I big data e la robotica sono due fenomeni della rivoluzione tecnologica destinati a influenzare profondamente il futuro. Per esempio, grazie all’elaborazione dell’enorme mole di dati che tutti produciamo sarà possibile prevenire le malattie e prevedere come si muovono le epidemie; inoltre, ci saranno macchine intelligenti in grado di assistere gli anziani ma anche di aiutare le persone nel lavoro.

In realtà già oggi i dati hanno rivoluzionato molti campi, dalla sociologia all’epidemiologia. «Parlando di dati ci si riferisce soprattutto alle tracce digitali dell’attività umana legata alla tecnologia, al web, al cellulare», spiega Daniela Paolotti, research leader gruppo computational & digital epidemiology di Isi Foundation, durante uno degli workshop della Class Digital Experience Week 2 organizzata da Class Editori che si svolge a Milano fino a domenica prossima. «L’aspetto fondamentale è che queste informazioni sono processabili in maniera automatica da un computer, elaborandole con modelli matematici e di machine learning. Per esempio le ricerche su Google, le informazioni dello smarthpone e del gps. In genere però tutti questi dati sono nelle grandi compagnie: non per nulla la Commissione europea si sta rendendo conto che è ora di regolamentare l’accesso ai dati di pubblico interesse da parte di enti pubblici e di ricerca».

I dati però «non parlano da soli: da questo punto di vista disponiamo di modelli meccanicistici, usati per esempio per la previsione di pandemie, grazie a dati dettagliati su come le persone si muovono a livello globale, sulla distribuzione della popolazione, sul pendolarismo, sui viaggi aerei, in modo da capire come si propaga una pandemia», continua Paolotti.
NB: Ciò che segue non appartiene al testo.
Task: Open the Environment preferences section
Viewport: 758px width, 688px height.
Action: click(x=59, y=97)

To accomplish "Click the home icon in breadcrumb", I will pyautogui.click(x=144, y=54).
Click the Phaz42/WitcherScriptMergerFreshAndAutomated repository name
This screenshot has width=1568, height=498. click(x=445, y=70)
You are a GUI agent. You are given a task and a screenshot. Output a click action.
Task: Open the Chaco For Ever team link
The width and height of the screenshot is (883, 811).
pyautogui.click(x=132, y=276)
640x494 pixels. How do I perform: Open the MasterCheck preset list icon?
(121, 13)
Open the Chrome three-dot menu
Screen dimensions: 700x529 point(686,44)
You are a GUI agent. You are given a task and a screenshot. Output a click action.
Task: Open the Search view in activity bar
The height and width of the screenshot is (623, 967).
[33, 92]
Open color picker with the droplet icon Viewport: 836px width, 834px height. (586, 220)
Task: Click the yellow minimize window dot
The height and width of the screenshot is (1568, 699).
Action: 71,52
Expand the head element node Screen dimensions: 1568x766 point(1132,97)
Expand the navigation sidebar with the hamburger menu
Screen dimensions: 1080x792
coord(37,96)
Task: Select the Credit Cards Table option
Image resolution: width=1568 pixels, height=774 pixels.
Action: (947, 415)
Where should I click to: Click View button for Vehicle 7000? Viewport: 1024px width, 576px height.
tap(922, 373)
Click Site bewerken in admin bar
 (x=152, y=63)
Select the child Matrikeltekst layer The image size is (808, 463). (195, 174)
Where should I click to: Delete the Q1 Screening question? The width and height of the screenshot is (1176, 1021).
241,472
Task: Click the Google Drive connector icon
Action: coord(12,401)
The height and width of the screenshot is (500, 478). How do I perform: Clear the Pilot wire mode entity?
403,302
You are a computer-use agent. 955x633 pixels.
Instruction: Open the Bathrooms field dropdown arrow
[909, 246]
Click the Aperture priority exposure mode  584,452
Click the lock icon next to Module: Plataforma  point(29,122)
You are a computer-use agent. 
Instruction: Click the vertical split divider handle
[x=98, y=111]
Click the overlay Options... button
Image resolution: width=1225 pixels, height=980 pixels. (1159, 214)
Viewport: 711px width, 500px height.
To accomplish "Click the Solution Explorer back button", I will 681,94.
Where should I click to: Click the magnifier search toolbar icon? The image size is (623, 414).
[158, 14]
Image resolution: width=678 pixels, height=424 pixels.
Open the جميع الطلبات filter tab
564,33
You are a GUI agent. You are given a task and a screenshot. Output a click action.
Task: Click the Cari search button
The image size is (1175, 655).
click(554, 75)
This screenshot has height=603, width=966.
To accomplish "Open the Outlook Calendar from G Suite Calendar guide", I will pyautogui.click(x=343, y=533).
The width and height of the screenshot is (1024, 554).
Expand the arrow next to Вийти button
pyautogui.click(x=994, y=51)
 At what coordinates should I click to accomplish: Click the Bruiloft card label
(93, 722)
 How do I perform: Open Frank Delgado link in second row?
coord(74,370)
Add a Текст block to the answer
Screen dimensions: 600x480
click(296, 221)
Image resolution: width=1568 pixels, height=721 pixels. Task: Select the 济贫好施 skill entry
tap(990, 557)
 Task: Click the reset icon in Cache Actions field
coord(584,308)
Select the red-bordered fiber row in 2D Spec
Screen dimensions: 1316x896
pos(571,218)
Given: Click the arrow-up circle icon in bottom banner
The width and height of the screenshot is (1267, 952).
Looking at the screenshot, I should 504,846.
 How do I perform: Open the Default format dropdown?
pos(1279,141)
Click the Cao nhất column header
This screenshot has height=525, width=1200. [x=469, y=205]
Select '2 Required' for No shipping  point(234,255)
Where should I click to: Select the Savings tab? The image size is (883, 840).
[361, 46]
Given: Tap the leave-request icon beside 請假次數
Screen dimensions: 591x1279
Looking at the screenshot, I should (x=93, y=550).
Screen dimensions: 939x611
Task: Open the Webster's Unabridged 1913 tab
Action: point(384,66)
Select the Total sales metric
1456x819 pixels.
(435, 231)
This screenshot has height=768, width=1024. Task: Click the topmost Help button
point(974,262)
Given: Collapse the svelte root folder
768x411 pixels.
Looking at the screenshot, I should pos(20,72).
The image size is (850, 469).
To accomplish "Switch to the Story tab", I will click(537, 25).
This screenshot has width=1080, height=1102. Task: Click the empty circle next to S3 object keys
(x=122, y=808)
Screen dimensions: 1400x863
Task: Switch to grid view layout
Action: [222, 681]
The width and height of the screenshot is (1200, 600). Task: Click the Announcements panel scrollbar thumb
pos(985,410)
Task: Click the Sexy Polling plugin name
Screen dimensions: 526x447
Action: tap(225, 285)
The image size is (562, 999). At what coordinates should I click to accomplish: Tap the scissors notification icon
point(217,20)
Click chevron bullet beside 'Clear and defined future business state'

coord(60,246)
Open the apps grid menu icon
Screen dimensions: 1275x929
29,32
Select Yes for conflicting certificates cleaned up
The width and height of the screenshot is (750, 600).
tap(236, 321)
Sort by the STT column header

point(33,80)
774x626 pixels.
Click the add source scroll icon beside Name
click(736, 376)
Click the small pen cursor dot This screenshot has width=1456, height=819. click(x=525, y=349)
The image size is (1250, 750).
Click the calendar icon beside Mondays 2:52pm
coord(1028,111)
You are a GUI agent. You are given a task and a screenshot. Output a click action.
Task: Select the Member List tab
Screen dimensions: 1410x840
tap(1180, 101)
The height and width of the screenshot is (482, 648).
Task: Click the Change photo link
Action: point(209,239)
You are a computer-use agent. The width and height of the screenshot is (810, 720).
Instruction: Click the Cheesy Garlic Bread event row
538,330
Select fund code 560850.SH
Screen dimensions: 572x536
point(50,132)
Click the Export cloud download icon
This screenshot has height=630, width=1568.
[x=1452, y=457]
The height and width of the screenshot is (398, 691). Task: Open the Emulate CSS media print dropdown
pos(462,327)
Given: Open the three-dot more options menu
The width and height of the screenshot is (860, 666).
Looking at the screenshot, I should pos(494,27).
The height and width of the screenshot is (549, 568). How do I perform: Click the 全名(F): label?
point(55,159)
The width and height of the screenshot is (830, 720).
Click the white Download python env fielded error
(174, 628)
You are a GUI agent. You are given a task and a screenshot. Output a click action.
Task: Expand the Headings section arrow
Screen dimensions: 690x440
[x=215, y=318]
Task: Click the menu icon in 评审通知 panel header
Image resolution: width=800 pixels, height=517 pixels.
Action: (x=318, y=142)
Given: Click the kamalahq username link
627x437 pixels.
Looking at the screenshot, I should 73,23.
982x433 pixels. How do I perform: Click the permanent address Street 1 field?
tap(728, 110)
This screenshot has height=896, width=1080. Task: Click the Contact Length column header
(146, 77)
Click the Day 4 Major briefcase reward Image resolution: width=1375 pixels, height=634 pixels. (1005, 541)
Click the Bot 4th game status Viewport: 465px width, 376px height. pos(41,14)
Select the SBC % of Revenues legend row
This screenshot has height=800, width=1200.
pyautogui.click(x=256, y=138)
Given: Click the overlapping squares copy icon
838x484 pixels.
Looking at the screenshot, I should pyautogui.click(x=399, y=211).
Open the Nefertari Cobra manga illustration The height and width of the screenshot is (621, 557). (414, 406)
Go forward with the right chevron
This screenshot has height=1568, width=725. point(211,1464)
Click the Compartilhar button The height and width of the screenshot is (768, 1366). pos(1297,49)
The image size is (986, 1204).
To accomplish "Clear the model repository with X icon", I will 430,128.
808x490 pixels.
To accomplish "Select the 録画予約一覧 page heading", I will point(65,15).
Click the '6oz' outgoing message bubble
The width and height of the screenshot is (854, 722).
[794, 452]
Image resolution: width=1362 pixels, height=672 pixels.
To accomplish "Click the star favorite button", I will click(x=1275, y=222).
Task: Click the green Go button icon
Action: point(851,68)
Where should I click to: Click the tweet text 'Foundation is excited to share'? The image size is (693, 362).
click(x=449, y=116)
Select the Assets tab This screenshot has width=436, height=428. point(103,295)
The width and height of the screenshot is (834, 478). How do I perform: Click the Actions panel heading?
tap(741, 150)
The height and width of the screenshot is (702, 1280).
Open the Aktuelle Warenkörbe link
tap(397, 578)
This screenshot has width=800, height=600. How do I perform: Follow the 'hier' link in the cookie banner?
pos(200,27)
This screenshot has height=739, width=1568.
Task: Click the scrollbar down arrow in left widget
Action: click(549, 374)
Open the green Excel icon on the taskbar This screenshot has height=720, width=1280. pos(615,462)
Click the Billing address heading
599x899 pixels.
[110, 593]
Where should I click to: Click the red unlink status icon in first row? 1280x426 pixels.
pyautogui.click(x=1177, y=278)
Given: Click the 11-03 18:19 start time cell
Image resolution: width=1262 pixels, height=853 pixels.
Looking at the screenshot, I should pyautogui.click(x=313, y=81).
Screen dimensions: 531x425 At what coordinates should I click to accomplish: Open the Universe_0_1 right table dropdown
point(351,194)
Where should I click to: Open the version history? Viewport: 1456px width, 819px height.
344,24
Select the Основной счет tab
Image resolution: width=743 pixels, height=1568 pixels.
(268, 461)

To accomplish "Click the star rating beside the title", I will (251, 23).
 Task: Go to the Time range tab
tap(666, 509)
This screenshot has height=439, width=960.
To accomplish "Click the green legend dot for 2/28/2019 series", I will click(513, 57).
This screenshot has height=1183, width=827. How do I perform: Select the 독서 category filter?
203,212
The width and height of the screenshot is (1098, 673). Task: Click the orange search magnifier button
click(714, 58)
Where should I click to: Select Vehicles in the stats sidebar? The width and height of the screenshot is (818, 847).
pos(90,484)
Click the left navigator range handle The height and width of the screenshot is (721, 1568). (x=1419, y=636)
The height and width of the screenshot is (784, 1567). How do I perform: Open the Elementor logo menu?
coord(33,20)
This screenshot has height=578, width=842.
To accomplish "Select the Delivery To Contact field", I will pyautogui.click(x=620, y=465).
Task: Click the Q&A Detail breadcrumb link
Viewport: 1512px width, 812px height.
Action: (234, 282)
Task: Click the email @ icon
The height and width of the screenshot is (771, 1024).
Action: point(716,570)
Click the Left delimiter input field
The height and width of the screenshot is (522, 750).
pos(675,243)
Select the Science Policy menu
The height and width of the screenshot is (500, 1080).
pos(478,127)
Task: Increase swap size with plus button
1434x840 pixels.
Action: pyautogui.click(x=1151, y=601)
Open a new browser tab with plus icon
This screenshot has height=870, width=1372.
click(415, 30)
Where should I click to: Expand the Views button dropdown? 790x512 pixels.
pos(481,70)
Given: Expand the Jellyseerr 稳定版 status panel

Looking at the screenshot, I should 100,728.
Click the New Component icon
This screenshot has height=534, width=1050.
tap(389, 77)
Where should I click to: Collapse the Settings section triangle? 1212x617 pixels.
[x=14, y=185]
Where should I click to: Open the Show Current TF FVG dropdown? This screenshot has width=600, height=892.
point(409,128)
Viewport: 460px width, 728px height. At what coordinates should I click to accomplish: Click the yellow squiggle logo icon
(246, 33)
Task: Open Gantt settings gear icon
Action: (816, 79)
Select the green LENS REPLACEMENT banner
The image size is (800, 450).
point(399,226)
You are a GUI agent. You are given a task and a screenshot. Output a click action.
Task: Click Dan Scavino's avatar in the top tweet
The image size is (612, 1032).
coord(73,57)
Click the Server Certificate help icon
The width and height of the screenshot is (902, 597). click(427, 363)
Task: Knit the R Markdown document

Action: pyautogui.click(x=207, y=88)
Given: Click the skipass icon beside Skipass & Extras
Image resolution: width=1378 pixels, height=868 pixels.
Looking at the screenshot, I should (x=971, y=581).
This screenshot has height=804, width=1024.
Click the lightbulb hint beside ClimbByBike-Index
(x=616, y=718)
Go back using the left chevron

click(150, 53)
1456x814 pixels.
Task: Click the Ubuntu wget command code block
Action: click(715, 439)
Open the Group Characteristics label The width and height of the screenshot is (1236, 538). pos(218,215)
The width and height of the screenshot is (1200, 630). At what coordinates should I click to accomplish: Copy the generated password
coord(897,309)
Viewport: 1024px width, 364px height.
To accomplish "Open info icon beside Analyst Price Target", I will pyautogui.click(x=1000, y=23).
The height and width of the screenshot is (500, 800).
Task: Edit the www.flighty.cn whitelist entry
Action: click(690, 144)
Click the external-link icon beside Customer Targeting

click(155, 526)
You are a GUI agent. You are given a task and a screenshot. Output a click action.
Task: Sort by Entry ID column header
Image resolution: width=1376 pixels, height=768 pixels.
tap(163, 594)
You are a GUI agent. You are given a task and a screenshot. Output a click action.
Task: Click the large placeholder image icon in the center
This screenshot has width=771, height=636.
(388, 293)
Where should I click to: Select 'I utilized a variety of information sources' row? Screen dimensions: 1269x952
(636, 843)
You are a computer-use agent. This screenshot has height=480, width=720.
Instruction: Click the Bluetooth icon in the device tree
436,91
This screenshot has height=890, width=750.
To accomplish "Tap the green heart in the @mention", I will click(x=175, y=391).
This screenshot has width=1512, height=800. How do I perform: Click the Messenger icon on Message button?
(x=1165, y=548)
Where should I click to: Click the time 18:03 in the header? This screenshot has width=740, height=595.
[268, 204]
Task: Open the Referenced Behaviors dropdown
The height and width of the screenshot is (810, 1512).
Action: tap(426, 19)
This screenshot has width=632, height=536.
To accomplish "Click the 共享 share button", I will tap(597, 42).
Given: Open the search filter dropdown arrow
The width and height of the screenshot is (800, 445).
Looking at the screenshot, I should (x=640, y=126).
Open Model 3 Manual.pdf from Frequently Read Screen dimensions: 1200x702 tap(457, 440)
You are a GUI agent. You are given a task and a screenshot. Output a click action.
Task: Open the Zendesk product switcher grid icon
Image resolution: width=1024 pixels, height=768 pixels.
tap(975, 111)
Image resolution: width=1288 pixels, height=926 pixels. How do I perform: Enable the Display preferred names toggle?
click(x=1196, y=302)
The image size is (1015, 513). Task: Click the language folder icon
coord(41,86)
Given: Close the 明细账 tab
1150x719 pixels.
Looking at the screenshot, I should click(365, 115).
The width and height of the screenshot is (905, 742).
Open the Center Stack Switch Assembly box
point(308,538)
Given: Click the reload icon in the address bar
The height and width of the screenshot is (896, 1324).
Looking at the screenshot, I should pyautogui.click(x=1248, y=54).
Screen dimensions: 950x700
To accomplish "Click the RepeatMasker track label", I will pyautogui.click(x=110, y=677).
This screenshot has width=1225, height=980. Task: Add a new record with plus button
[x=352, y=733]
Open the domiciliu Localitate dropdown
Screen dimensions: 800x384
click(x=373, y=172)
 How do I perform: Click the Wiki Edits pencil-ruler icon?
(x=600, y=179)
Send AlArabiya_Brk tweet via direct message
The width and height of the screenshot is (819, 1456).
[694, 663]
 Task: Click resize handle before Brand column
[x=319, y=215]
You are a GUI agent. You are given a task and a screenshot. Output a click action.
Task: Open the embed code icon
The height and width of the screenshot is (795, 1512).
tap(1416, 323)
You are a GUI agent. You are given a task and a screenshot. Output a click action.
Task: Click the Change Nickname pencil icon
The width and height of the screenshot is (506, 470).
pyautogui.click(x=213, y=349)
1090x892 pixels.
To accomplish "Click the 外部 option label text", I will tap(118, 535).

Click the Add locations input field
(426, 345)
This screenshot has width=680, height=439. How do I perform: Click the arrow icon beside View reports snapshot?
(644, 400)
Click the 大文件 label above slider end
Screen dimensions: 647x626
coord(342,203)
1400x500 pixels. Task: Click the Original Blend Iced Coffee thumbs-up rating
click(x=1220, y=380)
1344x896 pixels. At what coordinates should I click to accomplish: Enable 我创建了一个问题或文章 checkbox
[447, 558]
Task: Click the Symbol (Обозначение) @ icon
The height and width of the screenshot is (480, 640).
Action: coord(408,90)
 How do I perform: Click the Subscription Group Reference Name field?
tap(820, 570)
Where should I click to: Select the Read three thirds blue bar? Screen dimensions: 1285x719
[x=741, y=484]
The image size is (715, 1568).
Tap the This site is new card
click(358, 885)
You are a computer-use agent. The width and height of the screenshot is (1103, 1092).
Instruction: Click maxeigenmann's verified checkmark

Poi ci sono i modelli di machine learning, ovvero di apprendimento automatico, che fornisce ai computer e alle macchine la capacità di imparare da una serie di dati e di prendere decisioni in base a quello che hanno imparato. Andando ancora più in là c’è il cosiddetto apprendimento automatico approfondito che comporta l’utilizzo di reti neurali artificiali disposte secondo gerarchie di strati, addestrate attraverso una mole di dati enorme, che può essere costituita da immagini, testi o audio, che ha portato per esempio ad algoritmi in grado di diagnosticare una patologia della pelle partendo da un’immagine.

Lo sviluppo di un’intelligenza artificiale sempre più sofisticata si ricollega anche a un’altra delle grandi frontiere del futuro: la robotica. «Oggi i robot sono già in grado di risolvere problemi», osserva Lorenzo Natale, responsabile del gruppo humanoid sensing and perception del dipartimento iCub Facility dell’Istituto italiano tecnologia, «ma operano in ambienti controllati e separati dall’uomo, mentre nella robotica del futuro l’uomo sarà presente: per esempio la robotica nella guida autonoma o i robot collaboratori che andranno ad affiancare gli operai per eseguire una parte dei compiti in maniera autonoma o che svolgeranno mansioni in casa o a supporto degli anziani. Noi oggi stiamo realizzando un robot, chiamato iCub, che usa la visione per interagire con gli oggetti».

La tecnologia chiaramente ha anche delle conseguenze a livello sociologico, «come la sovrabbondanza di informazioni e di stimoli», sottolinea Marco Gui, ricercatore in sociologia dei media dell’Università di Milano Bicocca. «Per questo motivo in futuro occorreranno competenze di benessere digitale: sarà fondamentale gestire strategicamente il modo in cui allochiamo l’attenzione».